It takes a lot of effort to grow and sustain a business. There are things that can be controlled but many that cannot. Contractors spend time focused on making current operations more efficient, gaining market share, developing new products and expanding by acquiring another business.
However, little effort goes into protecting their business from an impending disaster. It always seems to be at the bottom of the to-do list. This can be a costly mistake. Consider what happened in October 2012, as Hurricane Sandy ravaged the New Jersey shore, flooded New York City, damaged hundreds of thousands of homes and forced tens of thousands of survivors into shelters. The massive storm caused billions of dollars in damage to vital infrastructure systems including power transmission, transportation and water and sewage treatment facilities. As a direct result of the storm, 73 people in the U.S. lost their lives according to the Federal Emergency Management Agency (FEMA). They estimated 40 percent of the businesses affected by this storm never reopened. But how many were even ready for it?
It’s critical that contractors focus on what can happen to their business if hit with a power outage, hacker disruption, fire, earthquake or other disaster, where there is the potential to lose customers and employees to a competitor.

....

Required tasks:
1. Can you quote the passage on contractors and disaster preparedness word for word, starting at "It takes a lot" and ending at "acquiring another business."?
2. Could you continue the passage on contractors and disaster preparedness from its last sentence?

....

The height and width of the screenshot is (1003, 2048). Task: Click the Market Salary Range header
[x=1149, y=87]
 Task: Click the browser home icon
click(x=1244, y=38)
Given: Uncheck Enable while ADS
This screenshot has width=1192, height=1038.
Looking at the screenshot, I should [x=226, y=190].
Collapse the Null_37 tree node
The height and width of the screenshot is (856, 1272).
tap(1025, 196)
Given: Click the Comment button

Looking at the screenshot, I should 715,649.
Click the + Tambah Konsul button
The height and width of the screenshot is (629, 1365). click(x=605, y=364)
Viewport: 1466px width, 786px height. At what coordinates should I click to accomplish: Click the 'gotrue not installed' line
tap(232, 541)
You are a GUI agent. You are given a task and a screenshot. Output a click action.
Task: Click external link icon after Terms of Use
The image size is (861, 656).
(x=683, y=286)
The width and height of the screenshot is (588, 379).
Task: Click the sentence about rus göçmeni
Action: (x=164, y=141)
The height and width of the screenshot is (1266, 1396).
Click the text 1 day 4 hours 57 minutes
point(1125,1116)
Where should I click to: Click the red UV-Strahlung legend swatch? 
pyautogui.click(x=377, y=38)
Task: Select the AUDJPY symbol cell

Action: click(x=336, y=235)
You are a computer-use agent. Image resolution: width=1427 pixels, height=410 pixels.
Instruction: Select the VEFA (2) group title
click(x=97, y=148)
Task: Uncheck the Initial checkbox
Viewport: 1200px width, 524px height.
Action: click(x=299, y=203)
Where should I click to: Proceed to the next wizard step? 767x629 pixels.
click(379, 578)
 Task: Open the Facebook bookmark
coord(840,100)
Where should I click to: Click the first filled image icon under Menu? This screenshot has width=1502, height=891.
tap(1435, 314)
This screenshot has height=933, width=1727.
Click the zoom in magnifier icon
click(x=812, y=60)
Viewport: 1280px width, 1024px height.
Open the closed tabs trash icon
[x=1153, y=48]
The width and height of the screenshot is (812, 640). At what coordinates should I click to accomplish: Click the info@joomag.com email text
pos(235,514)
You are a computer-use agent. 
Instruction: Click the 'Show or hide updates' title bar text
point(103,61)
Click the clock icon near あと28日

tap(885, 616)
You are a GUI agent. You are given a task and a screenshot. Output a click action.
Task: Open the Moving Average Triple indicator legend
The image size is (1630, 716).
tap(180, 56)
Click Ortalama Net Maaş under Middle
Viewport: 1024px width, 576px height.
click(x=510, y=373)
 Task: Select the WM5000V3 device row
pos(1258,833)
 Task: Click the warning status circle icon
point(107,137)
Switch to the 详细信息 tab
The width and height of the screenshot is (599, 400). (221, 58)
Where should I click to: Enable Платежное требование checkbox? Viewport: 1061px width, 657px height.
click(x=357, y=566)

....

Responses to the tasks:
1.
It takes a lot of effort to grow and sustain a business. There are things that can be controlled but many that cannot. Contractors spend time focused on making current operations more efficient, gaining market share, developing new products and expanding by acquiring another business.

2.
According to The Association of Records Managers and Administrators, 60 percent of all businesses impacted by a major disaster close within two years of the event. But it doesn’t take a major catastrophe to shut down a business. In fact, minor disruptions such as power failures, broken water pipes, and loss of computer data can often cause significant damage.
The first step in the risk management process is to identify risk. This is a fundamental step to developing a realistic, reliable plan to continue business when faced with a disaster. Risk will vary by region. There is no need to plan for a hurricane in Michigan or a snowstorm in Florida. But what if a major supplier is located in one of those regions? Consider what affects the company directly but also what can potentially disrupt the supply chain. Companies that take a heads-up approach on where such events might occur and how they might impact the bottom line are able to focus their planning efforts where needed.
Threats that may leave critical resources and operations vulnerable are not limited to just catastrophic events. Although natural disasters seem to be happening more frequently than ever, many business losses are actually caused by small events that are not widespread, such as IT service outage from a key supplier or a water main break that blocks a building entrance.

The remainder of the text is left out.